2. Performance Criteria and Performance Goals. The Award shall be divided into ____________ tranches, with ____________ (___) of the Target RSUs eligible to vest based on the Company’s performance over [designated portions of the][the entire] Performance Period established by the Committee (the “Measurement Period”), with the Performance Criteria, Performance Goals and Vested Percentages for such Measurement Period to be separately provided to you. The Measurement Period may coincide with a fiscal year or such longer or shorter period as determined by the Committee. To the extent that the Performance Goals for the Measurement Period are not achieved, then the portion of the Award allocated to such Measurement Period shall be forfeited.

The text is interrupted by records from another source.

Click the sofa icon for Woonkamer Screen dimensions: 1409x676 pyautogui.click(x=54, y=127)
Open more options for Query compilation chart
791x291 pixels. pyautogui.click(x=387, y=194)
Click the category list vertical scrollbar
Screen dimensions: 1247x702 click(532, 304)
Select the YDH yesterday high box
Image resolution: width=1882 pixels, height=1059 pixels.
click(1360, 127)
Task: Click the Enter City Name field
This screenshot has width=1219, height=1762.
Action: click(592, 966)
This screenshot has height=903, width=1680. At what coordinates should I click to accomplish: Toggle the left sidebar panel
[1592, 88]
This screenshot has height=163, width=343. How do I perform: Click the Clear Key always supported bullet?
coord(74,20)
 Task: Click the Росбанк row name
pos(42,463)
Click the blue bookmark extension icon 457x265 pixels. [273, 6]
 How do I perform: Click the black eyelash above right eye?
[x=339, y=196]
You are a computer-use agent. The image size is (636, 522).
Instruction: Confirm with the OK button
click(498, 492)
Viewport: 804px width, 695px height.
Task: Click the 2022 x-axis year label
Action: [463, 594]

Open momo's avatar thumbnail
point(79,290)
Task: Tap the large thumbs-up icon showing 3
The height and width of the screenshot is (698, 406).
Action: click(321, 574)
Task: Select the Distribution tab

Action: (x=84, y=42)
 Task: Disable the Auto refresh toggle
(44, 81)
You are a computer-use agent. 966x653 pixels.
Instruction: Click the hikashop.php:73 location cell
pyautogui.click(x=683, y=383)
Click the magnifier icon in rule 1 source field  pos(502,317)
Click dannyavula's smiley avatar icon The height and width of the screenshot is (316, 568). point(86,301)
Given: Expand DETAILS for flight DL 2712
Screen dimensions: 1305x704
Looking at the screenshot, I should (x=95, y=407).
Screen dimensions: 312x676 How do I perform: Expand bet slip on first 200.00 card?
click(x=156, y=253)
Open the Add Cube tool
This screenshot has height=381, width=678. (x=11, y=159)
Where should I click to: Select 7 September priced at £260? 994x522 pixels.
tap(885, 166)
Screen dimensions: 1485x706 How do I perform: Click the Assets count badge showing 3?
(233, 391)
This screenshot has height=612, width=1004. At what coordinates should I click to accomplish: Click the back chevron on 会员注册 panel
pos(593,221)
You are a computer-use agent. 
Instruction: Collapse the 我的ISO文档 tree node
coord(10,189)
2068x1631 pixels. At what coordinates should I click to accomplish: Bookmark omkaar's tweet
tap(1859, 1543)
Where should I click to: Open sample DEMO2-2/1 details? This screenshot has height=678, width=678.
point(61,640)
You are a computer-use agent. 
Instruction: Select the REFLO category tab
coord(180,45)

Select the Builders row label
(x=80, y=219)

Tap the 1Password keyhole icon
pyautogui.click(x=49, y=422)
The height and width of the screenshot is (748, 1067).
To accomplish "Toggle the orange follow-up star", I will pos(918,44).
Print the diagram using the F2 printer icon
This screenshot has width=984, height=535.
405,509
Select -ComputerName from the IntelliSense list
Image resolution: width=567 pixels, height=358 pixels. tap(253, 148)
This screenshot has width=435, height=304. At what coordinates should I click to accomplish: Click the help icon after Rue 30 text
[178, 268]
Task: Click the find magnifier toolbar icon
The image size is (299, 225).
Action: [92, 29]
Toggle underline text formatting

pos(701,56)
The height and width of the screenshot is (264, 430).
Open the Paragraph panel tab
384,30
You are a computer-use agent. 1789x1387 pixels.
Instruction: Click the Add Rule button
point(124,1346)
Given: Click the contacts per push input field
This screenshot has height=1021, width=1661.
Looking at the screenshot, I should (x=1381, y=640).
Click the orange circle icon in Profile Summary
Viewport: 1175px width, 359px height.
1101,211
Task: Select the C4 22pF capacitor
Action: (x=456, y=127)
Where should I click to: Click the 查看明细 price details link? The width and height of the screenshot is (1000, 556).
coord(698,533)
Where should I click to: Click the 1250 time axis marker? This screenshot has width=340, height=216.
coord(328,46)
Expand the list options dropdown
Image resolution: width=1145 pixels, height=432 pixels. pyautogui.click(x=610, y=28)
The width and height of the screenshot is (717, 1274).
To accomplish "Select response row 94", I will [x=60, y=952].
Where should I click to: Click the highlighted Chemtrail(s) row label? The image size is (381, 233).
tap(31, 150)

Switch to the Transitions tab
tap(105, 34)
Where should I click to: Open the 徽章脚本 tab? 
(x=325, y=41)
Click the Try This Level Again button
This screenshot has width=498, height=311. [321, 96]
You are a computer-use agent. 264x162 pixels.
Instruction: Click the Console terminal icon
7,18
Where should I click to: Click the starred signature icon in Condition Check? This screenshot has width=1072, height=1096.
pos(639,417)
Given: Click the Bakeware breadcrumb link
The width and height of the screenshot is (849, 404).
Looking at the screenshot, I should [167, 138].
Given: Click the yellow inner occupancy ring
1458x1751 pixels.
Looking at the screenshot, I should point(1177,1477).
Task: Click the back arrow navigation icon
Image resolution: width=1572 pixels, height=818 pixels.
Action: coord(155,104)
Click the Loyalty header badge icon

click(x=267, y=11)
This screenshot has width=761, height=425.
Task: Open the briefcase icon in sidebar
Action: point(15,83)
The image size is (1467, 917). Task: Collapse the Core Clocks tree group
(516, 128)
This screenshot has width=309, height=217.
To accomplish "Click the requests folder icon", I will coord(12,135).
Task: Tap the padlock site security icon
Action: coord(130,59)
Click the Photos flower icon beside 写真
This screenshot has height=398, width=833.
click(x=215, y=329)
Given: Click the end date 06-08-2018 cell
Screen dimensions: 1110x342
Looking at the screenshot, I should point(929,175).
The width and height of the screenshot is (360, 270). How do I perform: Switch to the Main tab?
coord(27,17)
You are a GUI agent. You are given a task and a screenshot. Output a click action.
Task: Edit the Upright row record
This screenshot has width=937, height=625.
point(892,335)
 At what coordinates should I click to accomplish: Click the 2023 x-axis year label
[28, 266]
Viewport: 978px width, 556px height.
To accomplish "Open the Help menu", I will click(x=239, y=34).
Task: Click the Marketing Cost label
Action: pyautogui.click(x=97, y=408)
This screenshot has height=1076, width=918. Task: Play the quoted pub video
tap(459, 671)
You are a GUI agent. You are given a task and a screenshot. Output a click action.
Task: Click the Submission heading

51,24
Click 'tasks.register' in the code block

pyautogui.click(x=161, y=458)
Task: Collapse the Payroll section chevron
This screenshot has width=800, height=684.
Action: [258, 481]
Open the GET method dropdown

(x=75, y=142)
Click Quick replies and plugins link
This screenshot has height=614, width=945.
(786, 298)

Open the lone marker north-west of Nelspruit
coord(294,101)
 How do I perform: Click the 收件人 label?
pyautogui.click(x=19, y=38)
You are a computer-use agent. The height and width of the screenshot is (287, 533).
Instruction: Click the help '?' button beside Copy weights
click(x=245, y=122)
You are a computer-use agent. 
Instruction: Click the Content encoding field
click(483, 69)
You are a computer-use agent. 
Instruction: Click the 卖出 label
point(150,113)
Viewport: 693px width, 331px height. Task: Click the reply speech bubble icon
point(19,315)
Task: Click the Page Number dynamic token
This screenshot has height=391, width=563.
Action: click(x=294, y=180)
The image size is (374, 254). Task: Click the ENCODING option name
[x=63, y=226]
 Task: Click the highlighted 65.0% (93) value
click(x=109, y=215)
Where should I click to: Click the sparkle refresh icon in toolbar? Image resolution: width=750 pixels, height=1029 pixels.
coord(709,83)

3. Achievement of Performance. If the Performance Criteria for the applicable Measurement Period reaches a performance level that equals or exceeds the Entry Level established by the Committee for such Measurement Period and you have remained continuously employed by the Company or a Subsidiary through the end of the Performance Period, then the total number of RSUs that will vest with respect to the such Measurement Period will be an amount equal to (i) _____________ (__) of the Target RSUs multiplied by (ii) your Vested Percentage established for such Measurement Period. Following the conclusion of the Performance Period, the number of RSUs that vest with respect to each Measurement Period shall be aggregated and distributed to you in accordance with Section 2(b) of the Award Notice.
4. Termination due to Death or Disability. In the event your employment terminates by reason of death or termination by the Company due to Disability during the Performance Period, then you or your estate (as the case may be) shall vest in the Target RSUs on a pro-rated basis, calculated based on a fraction, the numerator of which is the number of days during the Performance Period and ending on the date of your termination of employment due to death or termination by the Company due to Disability, and the denominator of which is [the total number of days in the Performance Period]. The pro-rated Target RSUs shall be distributed to you or your estate (as the case may be) within 60 days following such termination due to death or Disability.
5. Vesting upon a Change of Control. If a Change of Control occurs and you are employed by the Company or a subsidiary on the day immediately preceding the Change of Control, then the Award shall be deemed to have achieved the Target Level of performance. The Target RSUs shall vest on the last day of the Performance Period and shall be distributed to you or your estate (as the case may be) within 60 days following the end of the Performance Period, subject to your continued employment through the end of the Performance Period unless (i) you are terminated under circumstances entitling you to severance under the terms of the severance policy applicable to you on the Grant Date or (ii) if no such severance policy is applicable to you, you are involuntarily terminated by the Company without cause as determined by the Committee.